If you are a speedy or impatient crafter you can immerse your hot FP into a bowl of cold water to harden it instantly with all these techniques...i don’t tend to bother as i just wait a couple of minutes and work on another piece...but it works brilliantly if you’re in a hurry! Simply dry them with a soft towel when you take them out :0)

Answers for Alexa:

1) How many times can the same be re-heated/moulded? Is it just once?

you can actually reheat and remould a piece of FP several times...possibly infinitely and i often reheat it several times in the process of one project...the thing to be mindful of is disturbing the foil coloured coating and ruining your patterns/colours. FP can be recoloured and we will talk about this later in the week :0)

2) You pressed a flower into yours to get it to stick. If you press something in and then remove it, will it hold the mark - like a mould?

funny you should ask this today...as that is just what i've been doing...if you still have any questions about this just shout :0)


Glen said...

Some really beautiful creations Alix.
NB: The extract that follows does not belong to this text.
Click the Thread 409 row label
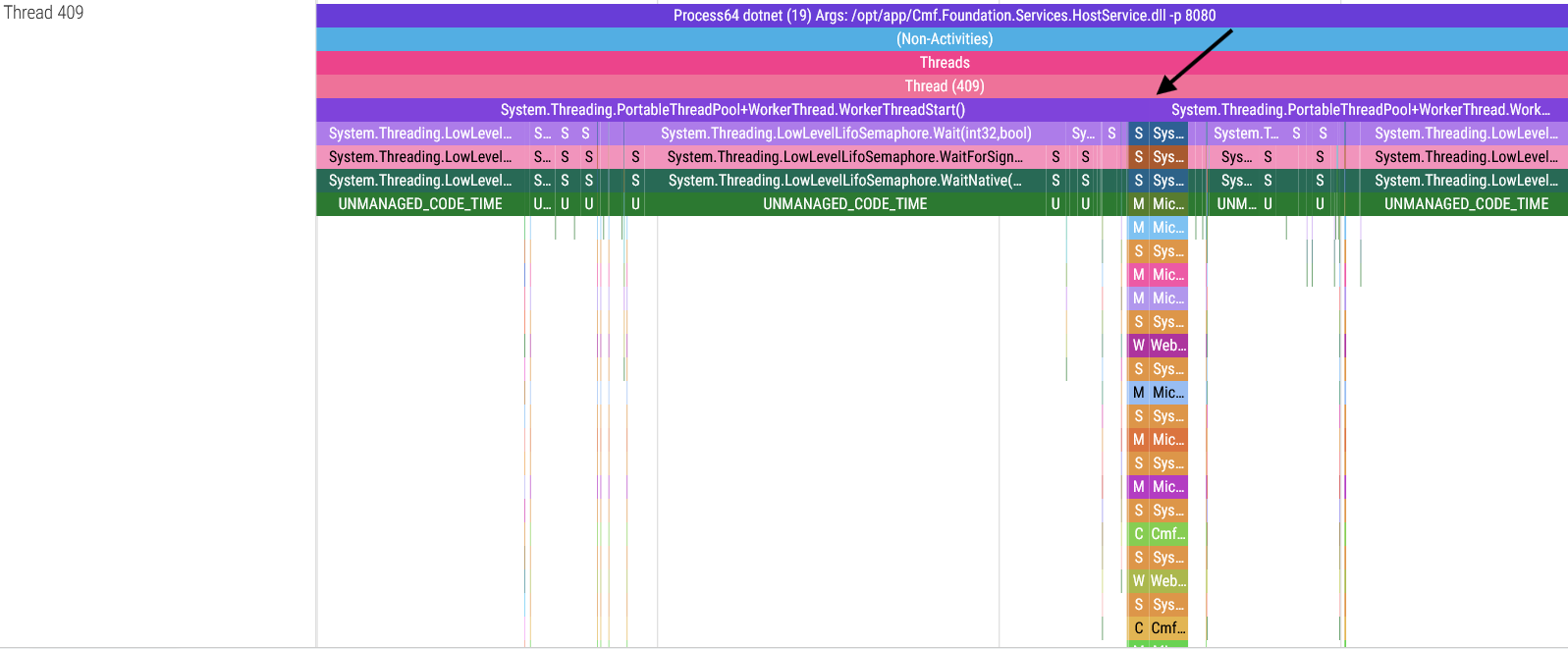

TFS. ~Glen~

Anonymous said...

Pretty pendants. :)

Linda Elbourne said...

Lovely stuff ... very well written and easy to understand too ... which is essential when you get to my age :0)

Rosie said...

Fascinating - I've got some of this somewhere, and if I can find it I'll pass it on to you!

Sarah (UKS Smelly) said...

Wow Alix, you are opening my eyes to a whole new craft. I cant wait to get some friendly plastic.

Claireliz said...

Alix, they are amazing.

Scrappy~Sarah said...

some beautiful work here. thanks for the info

sutty said...

You have made some gorgeous creations with the FP....you are tempting me to get some and have a go :)


alexa said...

Thank-you, Alix, for taking the time to type up such clear answers - much appreciated. I can see how well they FP holds the mould shape now. Brilliant!